Source:
[start]

The instructions were easy; the results were, I guess, to be expected.
“If you have a gun, stay to the right,” the exasperated voice repeatedly yelled. “No gun, keep moving to the left.”
I’m sure I wasn’t the only one to pick up on the right/left, conservative/liberal, gun/no gun irony. There were many more people headed right than keeping left the morning my nephew Larry and I went to the Oaks Gun Show in suburban Philadelphia. We stayed to the left. We were gunless.
The no-gun left line was moving only slightly faster than the armed one on the right as show security officials wanted to ensure that those attendees who were packing had proper locks or other safety precautions in place for their weapons.
A couple in front of us in the gun free line had a young girl with them who was maybe eight or nine. She was cute as a button with a blonde ponytail reaching about halfway down her back; it was sticking out from a small camouflage National Rifle Association baseball cap perched on her head.
The male adult with the girl was wearing a black t-shirt bearing a large image of Phil Robertson’s head and beard and the words “Happy, Happy, Happy.” I assume this is a catchphrase on the Duck Dynasty television show. I have not yet caught an episode, so I wasn’t really sure.
Larry and I were there as part of my ongoing hunting and firearms research project as I finish up my gun free school zone magazine article. Before we were even in the door — with the two gun/no gun lines, the pre-teen future NRA member and the Phil Robertson fan in front of me – I knew I was out of my element. Thankfully, I had an expert with me.
As I’ve mentioned in several earlier blogs, I’ve relied on two guys in the know to help guide me through the unfamiliar environment of gun culture – my dear friend and neighbor Rus and my nephew and golfing buddy Larry. Larry is the husband of my wife’s brother’s youngest daughter Eva. He’s a Penn State engineering graduate and a lifelong hunter who grew up in central Pennsylvania.

[end]

Work to do: Reproduce the gun show account word for word from "The no-gun left" to "for their weapons.". The entries have no connection to the gun show account.

Data entries:
[start]

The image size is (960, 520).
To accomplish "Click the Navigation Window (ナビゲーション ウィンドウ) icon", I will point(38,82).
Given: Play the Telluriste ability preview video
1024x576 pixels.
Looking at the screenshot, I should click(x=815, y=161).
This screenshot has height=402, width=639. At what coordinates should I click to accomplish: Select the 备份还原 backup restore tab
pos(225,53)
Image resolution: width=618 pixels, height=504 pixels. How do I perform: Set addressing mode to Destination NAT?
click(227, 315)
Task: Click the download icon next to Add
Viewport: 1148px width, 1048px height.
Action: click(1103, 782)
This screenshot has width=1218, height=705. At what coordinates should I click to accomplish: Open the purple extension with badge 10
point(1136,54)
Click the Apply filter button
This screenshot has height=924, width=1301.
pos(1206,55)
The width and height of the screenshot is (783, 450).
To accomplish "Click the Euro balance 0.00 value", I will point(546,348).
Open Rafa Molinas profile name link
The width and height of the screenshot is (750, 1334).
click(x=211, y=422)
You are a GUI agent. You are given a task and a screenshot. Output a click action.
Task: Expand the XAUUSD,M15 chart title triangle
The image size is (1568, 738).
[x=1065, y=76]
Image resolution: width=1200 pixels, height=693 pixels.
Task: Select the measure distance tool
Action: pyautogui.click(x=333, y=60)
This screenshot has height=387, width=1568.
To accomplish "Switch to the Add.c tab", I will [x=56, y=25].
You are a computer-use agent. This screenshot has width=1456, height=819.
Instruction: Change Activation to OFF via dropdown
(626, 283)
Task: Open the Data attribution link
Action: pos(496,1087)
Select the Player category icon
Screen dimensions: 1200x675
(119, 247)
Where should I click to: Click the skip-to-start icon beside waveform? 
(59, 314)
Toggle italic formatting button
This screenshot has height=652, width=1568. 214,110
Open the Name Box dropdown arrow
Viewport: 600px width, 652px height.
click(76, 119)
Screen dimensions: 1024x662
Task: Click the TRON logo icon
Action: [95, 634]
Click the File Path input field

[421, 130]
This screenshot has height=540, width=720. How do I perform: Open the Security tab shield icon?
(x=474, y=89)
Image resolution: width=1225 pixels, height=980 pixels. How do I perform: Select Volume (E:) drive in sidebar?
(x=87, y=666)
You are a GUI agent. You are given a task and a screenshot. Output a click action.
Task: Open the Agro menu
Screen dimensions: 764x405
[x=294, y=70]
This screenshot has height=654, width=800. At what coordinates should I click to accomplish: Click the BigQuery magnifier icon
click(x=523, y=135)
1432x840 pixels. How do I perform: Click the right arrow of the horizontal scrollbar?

[end]

Expected answer:
The no-gun left line was moving only slightly faster than the armed one on the right as show security officials wanted to ensure that those attendees who were packing had proper locks or other safety precautions in place for their weapons.